Rozot and her colleagues rapidly ran into difficulties due to the amount of data they generated. Every day, the cytometer would analyse and produce data for a few dozen samples, each with a million-odd cells, resulting in a high number of combinations of markers. The resulting data files were massive and needed to be stored until the completion of the project – and beyond – for analysis. The challenge was that the controller computer attached to the cytometer could not store the data generated by the equipment.
Ashley Rustin, senior technical specialist at UCT eResearch, helped the group with their data requirements by ensuring that the data from their instruments, such as the CyTOF, was automatically backed up to the research data central storage repository.
This ensured that the data was secure and that SATVI researchers could access the data from their computers over the network or from anywhere in the world.
“The data sets generated on the CyTOF are massive, and I soon realised that the network was a bottleneck,” says Rustin. “I arranged for the network link between the controller computer and the building switch to be upgraded. This significantly improved the speed of the backup of the data sets to the research data repository located in the Upper Campus data centre.”

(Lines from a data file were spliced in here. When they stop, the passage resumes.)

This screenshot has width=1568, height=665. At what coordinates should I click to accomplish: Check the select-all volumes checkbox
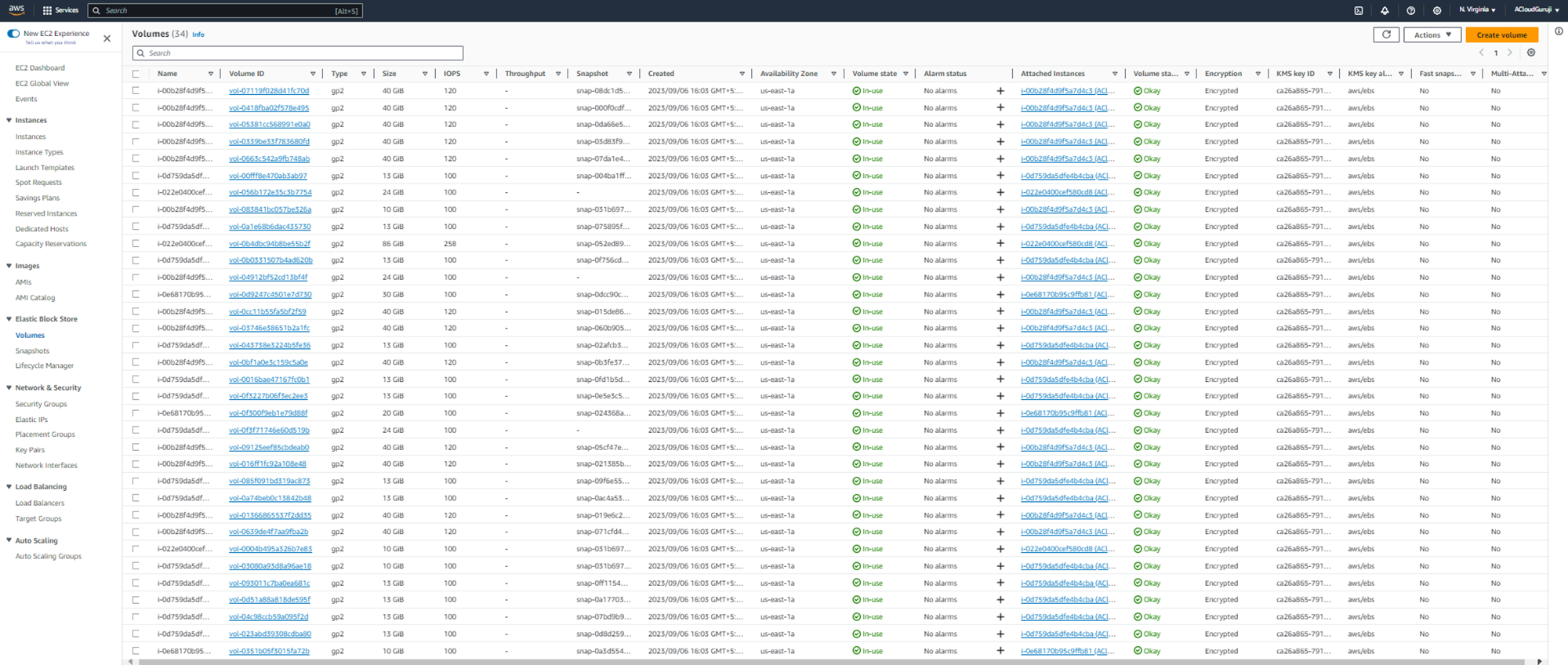point(136,74)
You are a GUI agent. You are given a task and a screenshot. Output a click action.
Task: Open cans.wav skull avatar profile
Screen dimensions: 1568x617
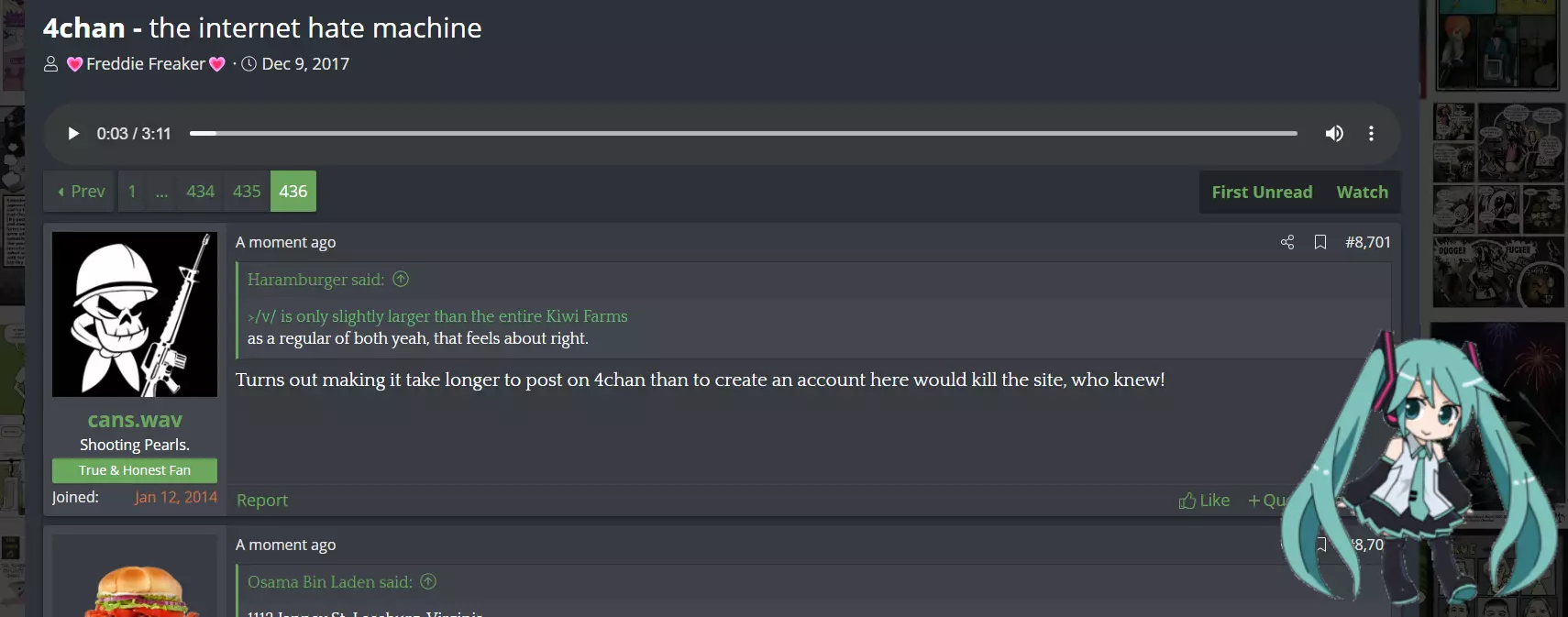pyautogui.click(x=135, y=314)

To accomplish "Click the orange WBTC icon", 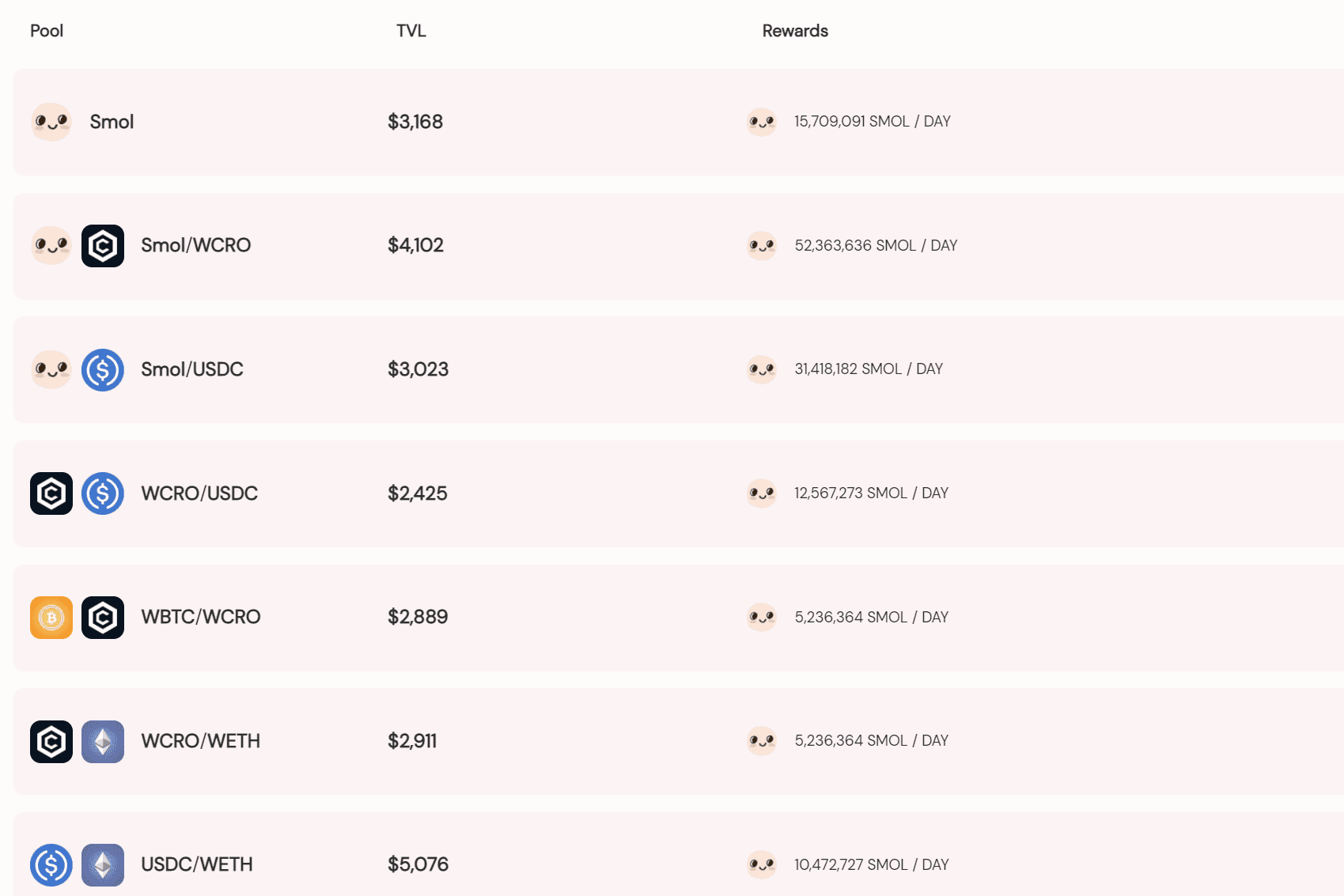I will (x=51, y=618).
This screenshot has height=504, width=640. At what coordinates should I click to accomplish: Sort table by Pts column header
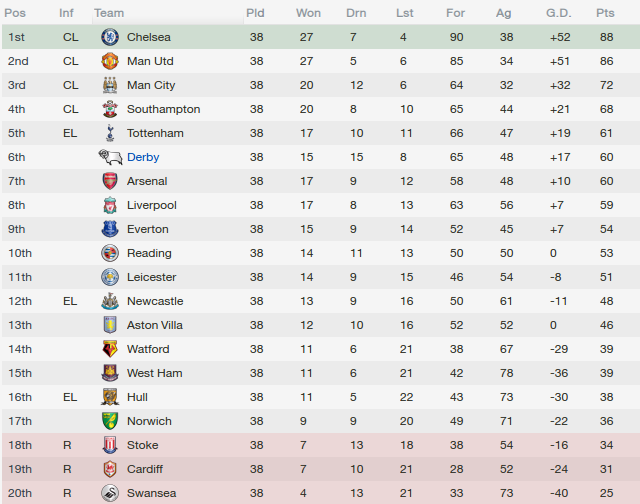point(605,13)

Curating the data for open publishing
As the funder of this project, the Bill & Melinda Gates Foundation requires that the data sets be published in a reliable open-access repository. Thus far the team has identified UCT’s institutional repository ZivaHub as a good option for sections of the data, while the NIH-supported ImmPort repository will house the remainder.
The curation of the data is not completely straightforward, though, says Dr Mbandi Kimbung, a SATVI researcher who is working on preparing this data set so that it can eventually be published and shared with the public. Using one raw data set, the SATVI researchers are undertaking a number of different research projects. The outcome is a range of processed data sets, each looking at different aspects of the same blood samples.

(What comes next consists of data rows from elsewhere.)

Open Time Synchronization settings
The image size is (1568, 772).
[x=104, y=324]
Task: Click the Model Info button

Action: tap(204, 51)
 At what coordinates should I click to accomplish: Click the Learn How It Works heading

“This has resulted in very rich sets of data, with a range of layers that can now be integrated,” explains Kimbung. “It is an attempt to model the immune system, to see whether that can help us to understand the development of TB.”
In addition to curating the data, Kimbung and the team also had to factor in the requirements of ethics committees around the use of samples from human participants in research. The data needed to be completely de-identified before it could be published, for instance.
“The question of who would control the data was important to the ethics committee,” says Kimbung. ZivaHub was an attractive option for hosting the clinical database, as it assigns a UCT digital object identifier (DOI) to the data that establishes its ownership. “Also, with ZivaHub, we can edit the data during the lifecycle of the project and have complete control over when the data is made public.”
Large gaps remain in our understanding of the complex interactions between the TB bacterium and the human immune system. Improving this is critical to developing better interventions that will halt TB transmission.
“Systems biology and big data are key to unravelling the complex interplay between Mtb and the human host,” says Scriba. “The recent advances in technology and data science are already bearing fruit and I am very excited about the new biological insights and innovative medical interventions that are emerging.”